GOLDEN Phosphorescent Green is a water-based acrylic medium that can be applied to various surfaces. The unique pigment used in its formulation is characterized by its ability to absorb and store natural and artificial light. When the light source is removed (i.e.: when the lights are turned off or the painted object is taken into a dark area), a bright, greenish glow is emitted for up to 15 minutes. The glow steadily diminishes as the stored light energy is released.
GOLDEN Phosphorescent Green can be brush-applied in the same manner as other acrylic paints. However, there are certain guidelines the artist must follow to maximize the intensity and duration of the glow. The glow time is directly related to the thickness of the applied medium, as well as the intensity, quality and time of exposure to the light source.
Thin coats of Phosphorescent Medium will not produce a long-lasting, glowing effect. In order to maximize the effect, apply several layers of the medium until maximum opacity1 is achieved.
To test the effectiveness of each coating, and to later test which available light source works best, make a test panel where layers of the medium are built up.
- Begin by applying an even coating to a piece of illustration board or other suitable substrate. Allow to dry.
- Leave a section (1/10th of overall board) with just one coat, and apply the next coat. Allow to dry.
- Repeat this step until several coats of at least 5 different thicknesses are built up to produce an opaque coating. Allow each layer to fully dry before proceeding. The end result should look like "steps" being built up as each layer is applied.
This test panel will show how many coats are needed to give the maximum glow. The light source is equally important for maximum glow.

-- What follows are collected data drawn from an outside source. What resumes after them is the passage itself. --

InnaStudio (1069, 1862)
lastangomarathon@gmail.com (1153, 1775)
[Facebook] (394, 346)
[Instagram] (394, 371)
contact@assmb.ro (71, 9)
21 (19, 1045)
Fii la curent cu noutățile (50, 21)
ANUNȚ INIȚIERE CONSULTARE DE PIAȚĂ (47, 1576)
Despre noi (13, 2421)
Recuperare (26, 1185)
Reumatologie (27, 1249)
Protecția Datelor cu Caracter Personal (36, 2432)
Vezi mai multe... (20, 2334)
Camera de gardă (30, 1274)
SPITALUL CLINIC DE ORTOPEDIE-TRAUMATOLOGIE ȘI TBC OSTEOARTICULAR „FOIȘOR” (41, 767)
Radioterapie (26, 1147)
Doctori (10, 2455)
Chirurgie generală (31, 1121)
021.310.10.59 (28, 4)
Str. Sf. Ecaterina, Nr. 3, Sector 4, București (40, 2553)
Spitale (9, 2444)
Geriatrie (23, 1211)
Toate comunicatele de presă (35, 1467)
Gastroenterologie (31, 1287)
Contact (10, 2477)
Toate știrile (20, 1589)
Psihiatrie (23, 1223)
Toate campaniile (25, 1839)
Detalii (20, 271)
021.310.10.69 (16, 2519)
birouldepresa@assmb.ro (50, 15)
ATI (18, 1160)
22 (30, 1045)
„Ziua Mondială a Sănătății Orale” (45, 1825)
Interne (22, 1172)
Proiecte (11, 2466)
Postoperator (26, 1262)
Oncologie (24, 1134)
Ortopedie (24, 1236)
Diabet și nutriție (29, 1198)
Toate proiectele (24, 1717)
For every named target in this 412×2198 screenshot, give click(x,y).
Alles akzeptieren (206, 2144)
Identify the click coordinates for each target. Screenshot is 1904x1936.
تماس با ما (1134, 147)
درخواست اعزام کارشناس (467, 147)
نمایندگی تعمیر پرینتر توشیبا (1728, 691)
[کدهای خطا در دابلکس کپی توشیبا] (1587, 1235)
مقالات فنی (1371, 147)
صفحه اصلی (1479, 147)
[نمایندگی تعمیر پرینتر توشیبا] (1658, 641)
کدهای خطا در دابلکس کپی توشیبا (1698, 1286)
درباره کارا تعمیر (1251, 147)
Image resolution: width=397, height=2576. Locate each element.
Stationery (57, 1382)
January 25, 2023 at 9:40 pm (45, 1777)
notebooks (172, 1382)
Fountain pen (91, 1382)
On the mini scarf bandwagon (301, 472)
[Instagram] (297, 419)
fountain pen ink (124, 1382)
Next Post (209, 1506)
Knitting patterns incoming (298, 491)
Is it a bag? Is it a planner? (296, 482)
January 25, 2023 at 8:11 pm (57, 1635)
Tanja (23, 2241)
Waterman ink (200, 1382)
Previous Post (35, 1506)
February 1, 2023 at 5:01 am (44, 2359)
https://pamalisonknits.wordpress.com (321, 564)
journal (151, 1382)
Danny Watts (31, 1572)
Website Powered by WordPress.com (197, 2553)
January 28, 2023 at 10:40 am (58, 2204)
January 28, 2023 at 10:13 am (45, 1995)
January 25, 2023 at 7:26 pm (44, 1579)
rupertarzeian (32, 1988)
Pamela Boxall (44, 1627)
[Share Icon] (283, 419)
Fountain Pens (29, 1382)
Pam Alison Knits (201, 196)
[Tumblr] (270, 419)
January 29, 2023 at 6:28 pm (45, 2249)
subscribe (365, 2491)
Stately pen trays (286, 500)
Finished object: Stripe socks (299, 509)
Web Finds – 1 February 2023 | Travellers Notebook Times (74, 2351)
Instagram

Natural and artificial light sources can be used to "charge" GOLDEN Phosphorescent Green. Light sources rich in Ultraviolet (UV) are most effective. Tungsten and Fluorescent lights will work, but some sources can take longer than others depending on their intensity (wattage). The fastest charge can result from a good Ultraviolet Light, commonly referred to as a "black light". The black light will also allow a bright glow to remain constant if left on during viewing. Infrared lights will not charge this product.
Use the test board with the different layers of medium to check which source will work the best for each use. Experiment with different types of light and their proximity to the Phosphorescent Green.
Blending with Other Acrylic Paints
GOLDEN Phosphorescent Green is not a true blending medium like GOLDEN Polymer Medium. Mixing with acrylic paints will substantially diminish the glowing capability of the product. If color is absolutely essential, the Fluorescent Paints diminish the glow the least. They must still be added very sparingly.
Any paints applied over the medium will also inhibit the glow. Even a transparent glaze will interrupt the charging capability of the medium.
Phosphorescent Green can be blended with any of the GOLDEN Gloss Gels or Mediums. Experimenting with different ratios of gel and Phosphorescent Green will produce different appearances. Blending the medium with GOLDEN Gels that are thick, such as Heavy Gel or High Solid Gel, will allow a much thicker, one-coat application.
- GOLDEN Phosphorescent Green is not Lightfast2, meaning that the more exposure to light it receives, the faster it fades. If an object begins to lose the ability to charge, additional coats may be applied at a later date.
- Black lights put near the object can keep the glow appearance more constant. Experiment with intensity of light and distance of UV light to the object.
- An opaque, even coating can be used as a glowing "chalkboard" with the aid of a flashlight. Messages can be "drawn" and the duration depends on how fast or slow the flashlight is moved across the film.
- To hide the Phosphorescent Green during normal viewing, apply the medium over a base color that is similar in hue and value. This will allow even heavy coatings to be undetectable during normal lighting. Using this technique will allow for "hidden" messages or graphics to be put into an artwork
1Opacity - the degree to which a material obscures a substrate or underlying paint layers.
2Lightfast - ability to withstand color change due to exposure to light.
The above information is based on research and testing done by Golden Artist Colors, Inc., and is provided as a basis for understanding the potential uses of the products mentioned. Due to the numerous variables in methods, materials and conditions of producing art, Golden Artist Colors, Inc. cannot be sure the product will be right for you. Therefore, we urge product users to test each application to ensure all individual project requirements are met. While we believe the above information is accurate, WE MAKE NO EXPRESS OR IMPLIED WARRANTIES OF MERCHANTABILITY OR FITNESS FOR A PARTICULAR PURPOSE, and we shall in no event be liable for any damages (indirect, consequential, or otherwise) that may occur as a result of a product application.